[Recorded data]
"""
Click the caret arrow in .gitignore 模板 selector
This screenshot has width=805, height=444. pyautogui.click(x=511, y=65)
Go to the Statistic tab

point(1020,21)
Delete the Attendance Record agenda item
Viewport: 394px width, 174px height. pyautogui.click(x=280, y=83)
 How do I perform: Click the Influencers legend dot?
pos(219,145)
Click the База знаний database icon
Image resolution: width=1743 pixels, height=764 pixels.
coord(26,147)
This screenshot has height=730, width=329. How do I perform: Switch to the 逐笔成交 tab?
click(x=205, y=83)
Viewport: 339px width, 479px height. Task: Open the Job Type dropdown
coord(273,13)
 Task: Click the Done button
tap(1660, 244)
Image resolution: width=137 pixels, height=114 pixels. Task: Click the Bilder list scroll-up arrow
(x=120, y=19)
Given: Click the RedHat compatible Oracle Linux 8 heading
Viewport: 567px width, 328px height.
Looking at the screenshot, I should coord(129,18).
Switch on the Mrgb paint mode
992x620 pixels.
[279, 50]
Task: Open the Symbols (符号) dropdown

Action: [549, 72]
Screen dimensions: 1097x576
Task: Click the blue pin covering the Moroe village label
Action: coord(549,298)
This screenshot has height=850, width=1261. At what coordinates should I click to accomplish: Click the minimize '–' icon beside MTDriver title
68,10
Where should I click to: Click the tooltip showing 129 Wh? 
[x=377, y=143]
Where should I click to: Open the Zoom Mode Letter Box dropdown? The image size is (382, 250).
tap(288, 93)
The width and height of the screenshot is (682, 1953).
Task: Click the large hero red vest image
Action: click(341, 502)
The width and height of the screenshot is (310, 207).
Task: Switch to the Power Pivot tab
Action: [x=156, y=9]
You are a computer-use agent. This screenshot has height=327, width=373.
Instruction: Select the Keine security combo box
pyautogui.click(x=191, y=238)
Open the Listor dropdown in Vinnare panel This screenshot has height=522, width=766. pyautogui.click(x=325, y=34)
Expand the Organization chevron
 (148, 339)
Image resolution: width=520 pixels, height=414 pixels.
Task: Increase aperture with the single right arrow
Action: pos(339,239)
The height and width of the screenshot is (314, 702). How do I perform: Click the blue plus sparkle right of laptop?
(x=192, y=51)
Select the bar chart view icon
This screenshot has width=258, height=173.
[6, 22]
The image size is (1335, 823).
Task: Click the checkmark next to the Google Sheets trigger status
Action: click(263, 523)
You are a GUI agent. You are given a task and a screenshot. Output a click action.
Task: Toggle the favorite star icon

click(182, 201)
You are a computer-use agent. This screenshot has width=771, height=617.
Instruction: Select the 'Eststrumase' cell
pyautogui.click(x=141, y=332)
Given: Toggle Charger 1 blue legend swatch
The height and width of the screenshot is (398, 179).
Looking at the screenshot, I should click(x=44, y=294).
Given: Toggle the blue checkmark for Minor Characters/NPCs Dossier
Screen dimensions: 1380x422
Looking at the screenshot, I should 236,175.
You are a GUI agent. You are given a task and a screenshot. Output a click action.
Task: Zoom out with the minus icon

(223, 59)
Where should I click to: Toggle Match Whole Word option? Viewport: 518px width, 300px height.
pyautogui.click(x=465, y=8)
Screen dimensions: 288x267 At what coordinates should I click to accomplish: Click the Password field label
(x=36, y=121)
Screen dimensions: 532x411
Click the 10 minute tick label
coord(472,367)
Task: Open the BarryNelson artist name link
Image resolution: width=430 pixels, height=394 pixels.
"""
## Objective
Could you write out all of the records again, swapping "dropdown" for "drop-down menu" wherever it occurs and leaving everything else unchanged?

## Exercise output
Click the caret arrow in .gitignore 模板 selector
This screenshot has width=805, height=444. pyautogui.click(x=511, y=65)
Go to the Statistic tab

point(1020,21)
Delete the Attendance Record agenda item
Viewport: 394px width, 174px height. pyautogui.click(x=280, y=83)
 How do I perform: Click the Influencers legend dot?
pos(219,145)
Click the База знаний database icon
Image resolution: width=1743 pixels, height=764 pixels.
coord(26,147)
This screenshot has height=730, width=329. How do I perform: Switch to the 逐笔成交 tab?
click(x=205, y=83)
Viewport: 339px width, 479px height. Task: Open the Job Type drop-down menu
coord(273,13)
 Task: Click the Done button
tap(1660, 244)
Image resolution: width=137 pixels, height=114 pixels. Task: Click the Bilder list scroll-up arrow
(x=120, y=19)
Given: Click the RedHat compatible Oracle Linux 8 heading
Viewport: 567px width, 328px height.
Looking at the screenshot, I should coord(129,18).
Switch on the Mrgb paint mode
992x620 pixels.
[279, 50]
Task: Open the Symbols (符号) drop-down menu

Action: [549, 72]
Screen dimensions: 1097x576
Task: Click the blue pin covering the Moroe village label
Action: coord(549,298)
This screenshot has height=850, width=1261. At what coordinates should I click to accomplish: Click the minimize '–' icon beside MTDriver title
68,10
Where should I click to: Click the tooltip showing 129 Wh? 
[x=377, y=143]
Where should I click to: Open the Zoom Mode Letter Box drop-down menu? The image size is (382, 250).
tap(288, 93)
The width and height of the screenshot is (682, 1953).
Task: Click the large hero red vest image
Action: click(341, 502)
The width and height of the screenshot is (310, 207).
Task: Switch to the Power Pivot tab
Action: [x=156, y=9]
You are a computer-use agent. This screenshot has height=327, width=373.
Instruction: Select the Keine security combo box
pyautogui.click(x=191, y=238)
Open the Listor drop-down menu in Vinnare panel This screenshot has height=522, width=766. pyautogui.click(x=325, y=34)
Expand the Organization chevron
 (148, 339)
Image resolution: width=520 pixels, height=414 pixels.
Task: Increase aperture with the single right arrow
Action: pos(339,239)
The height and width of the screenshot is (314, 702). How do I perform: Click the blue plus sparkle right of laptop?
(x=192, y=51)
Select the bar chart view icon
This screenshot has width=258, height=173.
[6, 22]
The image size is (1335, 823).
Task: Click the checkmark next to the Google Sheets trigger status
Action: click(263, 523)
You are a GUI agent. You are given a task and a screenshot. Output a click action.
Task: Toggle the favorite star icon

click(182, 201)
You are a computer-use agent. This screenshot has width=771, height=617.
Instruction: Select the 'Eststrumase' cell
pyautogui.click(x=141, y=332)
Given: Toggle Charger 1 blue legend swatch
The height and width of the screenshot is (398, 179).
Looking at the screenshot, I should click(x=44, y=294).
Given: Toggle the blue checkmark for Minor Characters/NPCs Dossier
Screen dimensions: 1380x422
Looking at the screenshot, I should 236,175.
You are a GUI agent. You are given a task and a screenshot. Output a click action.
Task: Zoom out with the minus icon

(223, 59)
Where should I click to: Toggle Match Whole Word option? Viewport: 518px width, 300px height.
pyautogui.click(x=465, y=8)
Screen dimensions: 288x267 At what coordinates should I click to accomplish: Click the Password field label
(x=36, y=121)
Screen dimensions: 532x411
Click the 10 minute tick label
coord(472,367)
Task: Open the BarryNelson artist name link
Image resolution: width=430 pixels, height=394 pixels.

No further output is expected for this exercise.